Krucible hits visible copper at Tobermorey

THE DRILL SERGEANT: Krucible Metals (ASX: KRB) has announced the most recent drill hole it has completed at Tobermorey (EL28170) intersected two separate zones of visible malachite and chalcopyrite in a quartz vein host.

The tenement is situated just on the Queensland border in the Northern Territory and is located 60 kilometres west of the company’s Toomba EPM on the margins of the Simpson Desert.

 

Location plan showing Krucible tenements. Source: Company announcement

 

Krucible explained this hole was the first it has drilled to target this anomaly adding it finished in mineralisation at 121 metres.

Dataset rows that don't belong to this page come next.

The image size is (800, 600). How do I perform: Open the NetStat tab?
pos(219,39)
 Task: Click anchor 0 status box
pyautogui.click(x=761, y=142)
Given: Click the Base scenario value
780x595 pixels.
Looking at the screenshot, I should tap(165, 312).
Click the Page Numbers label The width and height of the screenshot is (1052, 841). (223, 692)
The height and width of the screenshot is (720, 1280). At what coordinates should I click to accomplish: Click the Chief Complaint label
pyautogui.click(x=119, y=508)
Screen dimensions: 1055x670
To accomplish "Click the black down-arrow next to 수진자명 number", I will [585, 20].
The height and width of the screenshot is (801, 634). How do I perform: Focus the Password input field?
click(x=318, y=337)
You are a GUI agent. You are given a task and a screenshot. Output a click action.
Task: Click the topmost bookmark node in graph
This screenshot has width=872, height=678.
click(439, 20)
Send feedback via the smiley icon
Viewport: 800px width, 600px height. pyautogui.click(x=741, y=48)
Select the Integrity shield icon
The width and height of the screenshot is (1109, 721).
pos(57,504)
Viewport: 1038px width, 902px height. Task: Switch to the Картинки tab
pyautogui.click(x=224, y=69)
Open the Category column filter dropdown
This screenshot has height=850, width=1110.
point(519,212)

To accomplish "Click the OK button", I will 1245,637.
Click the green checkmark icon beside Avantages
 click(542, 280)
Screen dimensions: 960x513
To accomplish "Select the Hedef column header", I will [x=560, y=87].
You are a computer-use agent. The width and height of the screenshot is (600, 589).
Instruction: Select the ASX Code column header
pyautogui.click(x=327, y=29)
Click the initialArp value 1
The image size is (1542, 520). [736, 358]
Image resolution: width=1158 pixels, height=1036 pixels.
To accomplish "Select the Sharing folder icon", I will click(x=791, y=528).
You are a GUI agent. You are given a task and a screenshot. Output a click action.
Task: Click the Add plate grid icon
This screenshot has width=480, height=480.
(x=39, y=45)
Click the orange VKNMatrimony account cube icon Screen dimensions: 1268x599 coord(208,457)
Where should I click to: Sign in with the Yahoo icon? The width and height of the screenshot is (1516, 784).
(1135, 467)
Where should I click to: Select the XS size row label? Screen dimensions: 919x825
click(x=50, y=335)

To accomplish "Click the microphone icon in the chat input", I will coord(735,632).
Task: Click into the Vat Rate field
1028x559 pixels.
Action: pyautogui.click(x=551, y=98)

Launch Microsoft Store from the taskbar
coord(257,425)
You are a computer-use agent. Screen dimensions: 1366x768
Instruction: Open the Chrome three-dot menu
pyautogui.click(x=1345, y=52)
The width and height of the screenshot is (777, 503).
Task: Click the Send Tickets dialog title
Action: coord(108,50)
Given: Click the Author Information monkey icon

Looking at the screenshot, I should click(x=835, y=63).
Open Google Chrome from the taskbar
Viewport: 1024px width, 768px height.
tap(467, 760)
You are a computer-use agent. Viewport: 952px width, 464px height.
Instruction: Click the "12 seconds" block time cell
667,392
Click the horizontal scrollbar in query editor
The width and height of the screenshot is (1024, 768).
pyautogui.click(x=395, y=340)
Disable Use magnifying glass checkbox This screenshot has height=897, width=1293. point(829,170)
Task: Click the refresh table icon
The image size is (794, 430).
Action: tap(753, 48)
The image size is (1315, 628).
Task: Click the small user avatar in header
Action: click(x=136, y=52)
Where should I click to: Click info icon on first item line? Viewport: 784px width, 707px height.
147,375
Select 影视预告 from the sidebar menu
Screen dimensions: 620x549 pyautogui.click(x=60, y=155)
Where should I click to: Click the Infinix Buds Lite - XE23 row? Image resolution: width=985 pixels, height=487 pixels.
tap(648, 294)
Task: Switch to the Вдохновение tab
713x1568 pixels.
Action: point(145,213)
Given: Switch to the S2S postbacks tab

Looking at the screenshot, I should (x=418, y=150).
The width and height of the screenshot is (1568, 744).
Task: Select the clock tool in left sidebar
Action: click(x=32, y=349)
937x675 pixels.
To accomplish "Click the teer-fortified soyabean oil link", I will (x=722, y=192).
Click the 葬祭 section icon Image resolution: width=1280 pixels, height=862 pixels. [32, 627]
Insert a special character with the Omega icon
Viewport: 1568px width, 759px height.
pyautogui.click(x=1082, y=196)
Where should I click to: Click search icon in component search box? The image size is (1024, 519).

The company’s initial ground reconnaissance located a number of parallel quartz veins and coarse magnetite veins and breccias.

“Further exploration along this trend revealed outcropping quartz breccias with copper mineralisation disseminated in the vein as well as in massive sulphide veins within the quartz including a 200 metre outcrop hosting copper mineralisation to the north.,” Krucible Metals said in its ASX announcement.

Krucible considers Tobermorey to be prospective for copper/gold mineralisation similar to IOCG style deposits such as Tropicana in Western Australia and Olympic Dam in South Australia, which are related to magnetic and or major structural features.

Initial images from processing work conducted by GeoDiscovery from a magnetic survey completed on Tobermorey in July 2014 identified northwest trending structural targets through the Elstone prospect.

Krucible announced in October further 3D modelling would be completed on these features and the data has now been received.

“This imaging and processing analysis highlighted a number of northwest trending magnetic ridges which appear to be associated with surface sampling base metal anomalism carried out by Krucible in July 2013,” the company said.

“A number of these interpreted structural magnetic ridges are shallow at less than 100 metres in the northeast and southeast areas of the survey, and deeper in the central area where they are visible at 150 metres below surface.”

Krucible said it has interpreted the magnetic ridge in the northeast corner to be connected to the Toomba Fault.

The company went on to declare its interpretation of the central zone of magnetic ridges and troughs to possibly be an extension of the Adam Fault to the north.

It also believes another set of magnetic ridges located to the south to be an extension of the Stella/Dukes shear zone in the Toomba EPM15367 to the southeast.